Maria S Altieri, Gabriel Pagnotti, PhD, Angelique Corthals, MD, Kenneth Shroyer, MD, PhD, Aurora Pryor, MD, Rashid Kikhia, MD, Mark Talamini, MD, Dana A Telem, MD. Stony Brook University Hospital

Introduction: Autologus augmentation of wound remodeling with platelet concentrate is a burgeoning field with promising results. Filtered plasma concentrate (fPC) is comprised of growth factors essential during the proliferative phase of wound healing. fPC stimulates fibroblast proliferation making it an ideal catalyst to increase collagen synthesis and deposition. We hypothesized that the addition of fPC to an acellular biologic graft would improve crural healing and tissue remodeling in hiatal hernia repair.

Methods: Sixteen healthy Yorkshire male pigs were divided into three groups: Hiatus repair (HR) (n=5), HR with biologic graft (n=5), and HR with biologic graft and fPC (n=6). All surgeries were performed in a standardized fashion by a single surgeon. For the fPC group, 60mL of blood was drawn prior to procedure and processed sterilely through a point-of-care blood filtration system. The graft was saturated with 6 mL fPC for 30 minutes based on prior kinetic studies to maximize adherence. 1 mL was reserved for platelet count and functional analysis. Animals were euthanized at 8-weeks and the distal esophagus with hiatus was harvested en-block. A blinded histopathologist graded tissue for collagen deposition and vascularization at the graft-hiatal interface. Tensile strength testing was performed with the Teststar IIs (MTS), coupled with a strain extensometer (Epsilon). Samples were pre-loaded to 1N and deformed at a constant rate of 0.2mm/s. Analysis was performed via one-way analysis of variance.

Results: On gross examination, no animal had hiatal hypertrophy or esophageal kinking or obstruction. Animals in the fPC group had significantly increased mean collagen deposition (3.3+/-1.2 vs 1.8+/- 1.3, 1.5 +/- 1.1, p=0.04) compared to HR alone and HR + biologic graft. Vascular deposition did not differ between groups (p= 0.9). A trend towards increased ultimate strength, defined as the force resulting in tissue failure, was 10.4 +/- 9.0 in the fPC group compared to 3.7 +/- 3.5 and 5.3 +/- 4.4 in HR and HR+biologic graft groups, respectively (p=0.17). Aspirate analysis revealed a mean platelet count of 3million platelets/1mL of aspirate.

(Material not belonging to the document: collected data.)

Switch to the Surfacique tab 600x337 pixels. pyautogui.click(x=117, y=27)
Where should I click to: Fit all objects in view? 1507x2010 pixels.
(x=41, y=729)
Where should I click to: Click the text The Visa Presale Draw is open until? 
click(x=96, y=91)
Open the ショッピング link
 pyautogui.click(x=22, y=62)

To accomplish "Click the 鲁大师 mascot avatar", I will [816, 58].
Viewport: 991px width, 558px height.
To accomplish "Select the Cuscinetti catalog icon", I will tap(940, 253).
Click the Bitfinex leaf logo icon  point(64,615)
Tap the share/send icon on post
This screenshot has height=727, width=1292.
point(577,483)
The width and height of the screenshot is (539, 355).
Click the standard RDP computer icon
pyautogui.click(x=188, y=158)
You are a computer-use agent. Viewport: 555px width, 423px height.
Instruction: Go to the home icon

Conclusion: Autologous augmentation of a biologic graft with fPC significantly increased collagen deposition at the hiatus. No evidence of excessive hiatal hypertrophy was grossly or microscopically appreciated. A trend towards increased ultimate strength of the fPC group was also demonstrated. Use of autologous fPC appears a safe and promising adjunct to wound remodeling and healing in a swine model. Planning is underway for human trials.